Nathan George

Personal information
- Nationality: Canadian
- Born: 7 January 1994 (age 32)

Sport
- Sport: Athletics
- Event: Sprint

Achievements and titles
- Personal best(s): 60m: 6.91s (2014) 100m: 10.75s (2019) 200m: 20.99s (2022) 400m: 45.54s (2022)

Medal record
Men's Athletics
Representing Canada
NACAC U-23 Championships
| Silver medal – second place | 2014 Kamloops | 4×400 m relay |

= Nathan George (sprinter) =

Canadian athlete

Nathan George (born 7 January 1994) is a Canadian sprinter. He is a two-time Canadian champion over 400 metres.

==Biography==
George was a silver medalist competing for Canada in the men's 4 x 400 metres relay at the 2014 NACAC U23 Championships. He won a gold medal at the 2016 Canadian University Indoor Track and Field Championships competing for Trinity Western University over 300 metres, ahead of Bismark Boateng and Rayshaun Franklin, becoming the first athlete in school history to win a men’s CIS gold medal, and set a school record running 33.52 seconds.

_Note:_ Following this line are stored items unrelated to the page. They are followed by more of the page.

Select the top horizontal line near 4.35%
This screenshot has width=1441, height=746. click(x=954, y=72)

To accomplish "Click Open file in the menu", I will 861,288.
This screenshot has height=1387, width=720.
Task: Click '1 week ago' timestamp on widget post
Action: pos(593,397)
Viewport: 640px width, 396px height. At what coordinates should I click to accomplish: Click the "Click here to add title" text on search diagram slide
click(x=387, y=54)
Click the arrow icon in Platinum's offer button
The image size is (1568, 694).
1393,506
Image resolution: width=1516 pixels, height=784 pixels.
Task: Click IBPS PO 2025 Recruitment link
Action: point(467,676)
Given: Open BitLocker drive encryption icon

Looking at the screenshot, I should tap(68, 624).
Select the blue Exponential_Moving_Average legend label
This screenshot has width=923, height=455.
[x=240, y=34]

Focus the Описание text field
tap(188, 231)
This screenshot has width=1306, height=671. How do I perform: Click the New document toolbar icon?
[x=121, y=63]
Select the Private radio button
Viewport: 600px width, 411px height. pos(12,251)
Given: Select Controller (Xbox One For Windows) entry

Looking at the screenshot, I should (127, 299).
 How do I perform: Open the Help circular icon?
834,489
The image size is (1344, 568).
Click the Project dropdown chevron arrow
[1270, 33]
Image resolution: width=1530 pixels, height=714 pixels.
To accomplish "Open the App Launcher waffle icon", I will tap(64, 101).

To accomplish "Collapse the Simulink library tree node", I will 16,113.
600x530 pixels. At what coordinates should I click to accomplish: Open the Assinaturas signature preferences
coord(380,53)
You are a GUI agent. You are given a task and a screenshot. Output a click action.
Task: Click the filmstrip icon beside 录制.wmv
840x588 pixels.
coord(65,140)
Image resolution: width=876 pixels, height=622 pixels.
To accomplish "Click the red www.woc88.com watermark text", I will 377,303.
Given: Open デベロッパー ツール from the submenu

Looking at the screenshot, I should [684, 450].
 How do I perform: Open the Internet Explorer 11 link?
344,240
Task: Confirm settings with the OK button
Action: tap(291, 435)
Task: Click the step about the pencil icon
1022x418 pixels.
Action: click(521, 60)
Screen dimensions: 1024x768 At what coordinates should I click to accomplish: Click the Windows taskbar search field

Later a member of the Coquitlam Cheetahs, he ran a 45.94 seconds personal best at the 2016 Canadian Track and Field championships. He became Canadian champion over 400 metres again in 2022, lowering his personal best to 45.54 seconds.

He was selected for the Canadian relay pool for the 2025 World Athletics Relays in China in May 2025, helping the mixed 4 x 400 metres team qualify for the upcoming world championships, running alongside Austin Cole, Lauren Gale and Zoe Sherar. George placed second over 400 metres to Christopher Morales Williams at the 2025 Canadian Athletics Championships in August 2025, running a time of 46.25 seconds. George was a member of the Canadian team for the 2025 World Championships in Tokyo, Japan.

He was selected as part of the Canadian team for the 2026 World Athletics Relays, and ran in the mixed 4 x 400 metres relay with the team running a national record time of 3:12.43.